Schnell erfuhr der Begriff zugleich eine fast schon philosophische Unterwanderung. Luxus – ist das nicht auch die gemeinsame Zeit, die man mit seinen Lieben fernab aller Hektik verbringt? Werte und Normen, immaterielle Aspekte wie Gesundheit und Komfort – oder ein Synonym für Langlebigkeit, weil gebunden an ein gewisses Qualitätsversprechen?
Luxus bewusst leben
Heute lässt sich die Bezeichnung, auch innerhalb der Küchenbranche, ziemlich gut ergoogeln. Luxus ist gefragt. Von Marken wie Gaggenau wird das ganz bewusst genutzt: Das Unternehmen agiert als „Hersteller luxuriöser Kücheneinbaugeräte“. Das liege allerdings nicht allein am Preis, sagen Marco Tümmler, Geschäftsführer von Gaggenau Hausgeräte, und Karin Stengele, Marketingleiterin für Gaggenau Central Europe. Sondern? „Es hat auch viel mit Exklusivität und Emotionalität zu tun“, erklären die beiden im Gespräch. „Und natürlich mit einem gewissen Lifestyle. Man muss das Thema Luxus wirklich leben. In all seinen Facetten.“
Evolutionärer Schritt
Mit der bewussten Hinwendung zum Luxusbegriff strebt Gaggenau eine neue Markenpositionierung an, die das Profil des Geräteherstellers nochmals deutlich schärfen und sichtbar machen soll. Zugleich will sich das Unternehmen damit nicht nur vom gehobenen Küchenmarkt weiter absetzen, sondern auch von seinen Schwesternmarken bei der BSH.
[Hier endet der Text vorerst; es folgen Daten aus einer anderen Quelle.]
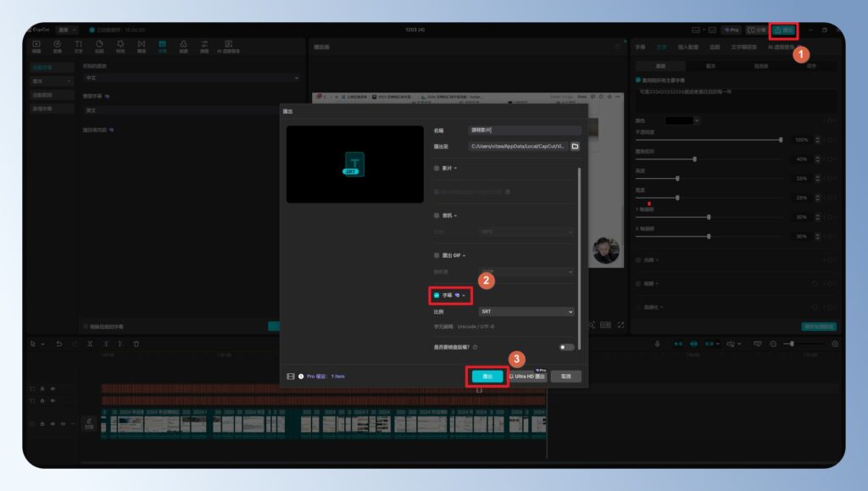The width and height of the screenshot is (868, 491).
Task: Click the microphone record icon above timeline
Action: coord(657,343)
Vertriebsseitig wurde das bereits Anfang Juli verkündet: Zukünftig soll Gaggenau durch eine eigenständige Markenorganisation gesteuert werden, „um den spezifischen Anforderungen im High-End-Segment zu begegnen“. Während Siemens, Bosch, Neff und Constructa im Mehrmarken-Kanalvertrieb aufgehen, setzt Gaggenau noch stärker als bislang auf seine selektive Vermarktung. Auch das möglicherweise ein subtiles Statement, was Begehrlichkeit weckt: „Luxus ist eben nicht überall erhältlich und zugänglich“, sagt Karin Stengele. Und Marco Tümmler macht klar: „Unser Anspruch ist, evolutionär einen großen Schritt zu machen und dennoch das Gesicht der Marke zu erhalten.“
Neue „Corporate Architecture“
Der Weg, den Münchner Gerätehersteller anstrebt, ist so spannend wie risikoreich. Er lebt von nie dagewesenen Innovationen, die Gaggenau übrigens schon jetzt für die anstehenden Herbstmessen in Ostwestfalen ankündigt – unter anderem im Segment für Weinklimageräte, das neben den beiden neuen Luxuskollektionen „Expressive“ und „Minimalistic“ im house4kitchen im Vordergrund stehen soll.
Viele Investitionen werden zudem nötig sein, um den Anspruch der Marke an sich selbst zu stemmen. Im kommenden Jahr soll ein neuer Showroom in München entstehen, der an die frische „Corporate Architecture“ anknüpft und Gaggenau deutlich zentrierter in der Altstadt positioniert – in bester Lage und Gesellschaft. Gar nicht so einfach, wenn der exklusive Speckgürtel so begrenzt und die Mieten so hoch wie in Münchens Innenstadt sind.
Apropos: Wie viel Markenluxus verträgt eigentlich die Gaggenau-Händlerstruktur in diesen Krisenzeiten, wie fördert das Unternehmen die Identifikation mit seiner Luxusphilosophie – und was haben Sternekoch Tohru Nakamura und der Tatort damit zu tun? Das erzählen uns Marco Tümmler und Karin Stengele. Um es mit den Worten des Luxusgeräteherstellers zu sagen: For those who know.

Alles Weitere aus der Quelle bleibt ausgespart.